#### Data ####
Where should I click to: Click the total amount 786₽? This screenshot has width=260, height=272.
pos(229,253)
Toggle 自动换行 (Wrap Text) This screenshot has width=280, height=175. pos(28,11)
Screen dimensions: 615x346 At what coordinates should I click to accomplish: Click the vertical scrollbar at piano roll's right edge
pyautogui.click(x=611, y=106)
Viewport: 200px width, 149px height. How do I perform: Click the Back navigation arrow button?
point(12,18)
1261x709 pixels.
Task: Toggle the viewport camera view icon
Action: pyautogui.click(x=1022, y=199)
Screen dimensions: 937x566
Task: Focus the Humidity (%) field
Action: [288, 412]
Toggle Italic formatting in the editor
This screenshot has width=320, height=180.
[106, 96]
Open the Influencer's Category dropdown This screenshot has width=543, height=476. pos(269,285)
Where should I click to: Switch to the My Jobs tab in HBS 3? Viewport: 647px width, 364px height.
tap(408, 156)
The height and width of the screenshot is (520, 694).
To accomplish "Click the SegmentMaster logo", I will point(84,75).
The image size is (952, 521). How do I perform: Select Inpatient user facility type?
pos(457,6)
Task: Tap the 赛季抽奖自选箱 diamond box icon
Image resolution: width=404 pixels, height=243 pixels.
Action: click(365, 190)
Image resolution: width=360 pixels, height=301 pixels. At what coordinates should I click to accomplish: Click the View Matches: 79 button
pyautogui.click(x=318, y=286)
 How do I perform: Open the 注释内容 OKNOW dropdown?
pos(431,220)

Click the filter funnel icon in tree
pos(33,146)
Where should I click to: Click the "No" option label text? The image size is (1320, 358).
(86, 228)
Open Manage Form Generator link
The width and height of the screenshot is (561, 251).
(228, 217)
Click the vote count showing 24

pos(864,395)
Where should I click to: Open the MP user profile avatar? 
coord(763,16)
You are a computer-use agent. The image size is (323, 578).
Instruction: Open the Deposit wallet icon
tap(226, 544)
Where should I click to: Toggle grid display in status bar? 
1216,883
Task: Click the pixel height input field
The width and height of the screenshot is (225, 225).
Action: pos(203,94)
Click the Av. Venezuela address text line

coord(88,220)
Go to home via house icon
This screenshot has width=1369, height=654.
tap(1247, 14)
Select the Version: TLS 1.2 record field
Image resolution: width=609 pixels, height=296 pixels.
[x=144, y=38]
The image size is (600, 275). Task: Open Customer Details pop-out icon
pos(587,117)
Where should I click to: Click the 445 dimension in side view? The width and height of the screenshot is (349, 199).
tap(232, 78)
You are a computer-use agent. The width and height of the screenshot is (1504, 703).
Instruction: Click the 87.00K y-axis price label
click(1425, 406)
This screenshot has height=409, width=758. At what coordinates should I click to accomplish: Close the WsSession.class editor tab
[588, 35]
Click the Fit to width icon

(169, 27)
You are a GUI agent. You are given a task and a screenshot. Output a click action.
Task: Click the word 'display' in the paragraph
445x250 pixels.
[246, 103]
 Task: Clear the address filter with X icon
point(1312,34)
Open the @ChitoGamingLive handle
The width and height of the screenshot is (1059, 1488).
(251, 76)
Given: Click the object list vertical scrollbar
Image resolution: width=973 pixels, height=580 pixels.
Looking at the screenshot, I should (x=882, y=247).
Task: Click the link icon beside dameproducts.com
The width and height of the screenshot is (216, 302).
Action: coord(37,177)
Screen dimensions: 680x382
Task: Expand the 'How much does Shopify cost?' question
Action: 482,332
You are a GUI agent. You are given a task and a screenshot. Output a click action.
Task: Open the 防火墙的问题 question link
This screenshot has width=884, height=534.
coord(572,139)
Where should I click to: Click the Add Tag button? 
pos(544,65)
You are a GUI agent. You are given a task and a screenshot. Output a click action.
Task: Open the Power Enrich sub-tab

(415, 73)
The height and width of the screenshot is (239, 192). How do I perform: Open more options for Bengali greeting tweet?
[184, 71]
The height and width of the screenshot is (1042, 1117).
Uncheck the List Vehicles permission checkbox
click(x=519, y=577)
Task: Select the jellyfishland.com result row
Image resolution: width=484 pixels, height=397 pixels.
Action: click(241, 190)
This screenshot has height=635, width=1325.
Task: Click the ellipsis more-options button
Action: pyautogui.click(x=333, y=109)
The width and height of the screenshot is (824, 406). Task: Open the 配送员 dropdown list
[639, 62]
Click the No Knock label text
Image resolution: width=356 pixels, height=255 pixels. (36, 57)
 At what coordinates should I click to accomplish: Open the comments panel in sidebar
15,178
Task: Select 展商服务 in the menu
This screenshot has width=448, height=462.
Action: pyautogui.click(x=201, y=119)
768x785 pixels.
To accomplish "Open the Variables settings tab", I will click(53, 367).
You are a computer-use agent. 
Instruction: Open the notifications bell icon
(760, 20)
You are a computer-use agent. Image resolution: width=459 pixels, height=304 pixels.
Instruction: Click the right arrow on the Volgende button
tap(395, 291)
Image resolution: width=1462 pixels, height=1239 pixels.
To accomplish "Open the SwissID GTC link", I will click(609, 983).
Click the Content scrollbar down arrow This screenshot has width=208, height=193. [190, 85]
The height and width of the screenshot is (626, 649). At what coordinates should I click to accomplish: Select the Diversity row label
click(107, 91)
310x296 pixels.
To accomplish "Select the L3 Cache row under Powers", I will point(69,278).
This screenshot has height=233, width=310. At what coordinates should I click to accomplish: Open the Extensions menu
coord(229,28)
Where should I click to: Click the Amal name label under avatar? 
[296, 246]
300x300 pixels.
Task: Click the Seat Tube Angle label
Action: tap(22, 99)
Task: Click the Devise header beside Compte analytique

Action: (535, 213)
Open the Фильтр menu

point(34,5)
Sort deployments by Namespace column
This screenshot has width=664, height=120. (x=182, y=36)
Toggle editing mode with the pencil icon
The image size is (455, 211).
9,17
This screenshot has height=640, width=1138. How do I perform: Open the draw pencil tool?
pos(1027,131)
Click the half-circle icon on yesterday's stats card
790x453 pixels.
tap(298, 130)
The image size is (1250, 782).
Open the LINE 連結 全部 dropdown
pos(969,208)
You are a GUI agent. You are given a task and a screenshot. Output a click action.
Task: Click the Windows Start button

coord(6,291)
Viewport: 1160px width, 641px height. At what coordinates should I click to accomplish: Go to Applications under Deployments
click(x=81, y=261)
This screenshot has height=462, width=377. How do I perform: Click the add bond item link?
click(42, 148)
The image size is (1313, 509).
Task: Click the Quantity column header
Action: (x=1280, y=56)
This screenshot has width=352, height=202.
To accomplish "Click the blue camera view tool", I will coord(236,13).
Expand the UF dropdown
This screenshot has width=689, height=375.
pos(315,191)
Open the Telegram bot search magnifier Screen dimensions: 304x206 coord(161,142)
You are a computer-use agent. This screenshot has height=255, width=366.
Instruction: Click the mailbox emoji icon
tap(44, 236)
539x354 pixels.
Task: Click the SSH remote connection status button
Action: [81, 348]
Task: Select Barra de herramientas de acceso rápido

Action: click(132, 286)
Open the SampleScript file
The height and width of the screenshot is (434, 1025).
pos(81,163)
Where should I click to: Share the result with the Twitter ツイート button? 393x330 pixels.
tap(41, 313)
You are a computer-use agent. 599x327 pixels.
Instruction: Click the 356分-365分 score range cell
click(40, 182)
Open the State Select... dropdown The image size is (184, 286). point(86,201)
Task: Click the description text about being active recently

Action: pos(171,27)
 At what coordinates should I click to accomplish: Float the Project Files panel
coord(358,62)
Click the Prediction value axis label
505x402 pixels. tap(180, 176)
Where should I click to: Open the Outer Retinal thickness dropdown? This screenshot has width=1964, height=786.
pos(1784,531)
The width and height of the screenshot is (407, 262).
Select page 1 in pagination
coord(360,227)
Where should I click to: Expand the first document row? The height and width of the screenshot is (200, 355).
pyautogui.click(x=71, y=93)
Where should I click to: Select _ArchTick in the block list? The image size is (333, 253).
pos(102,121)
####
▶ [Problem requirements]
Your answer should be a single number: how many lines in the preceding entries contain "computer".

▶ [Answer to this exercise]
6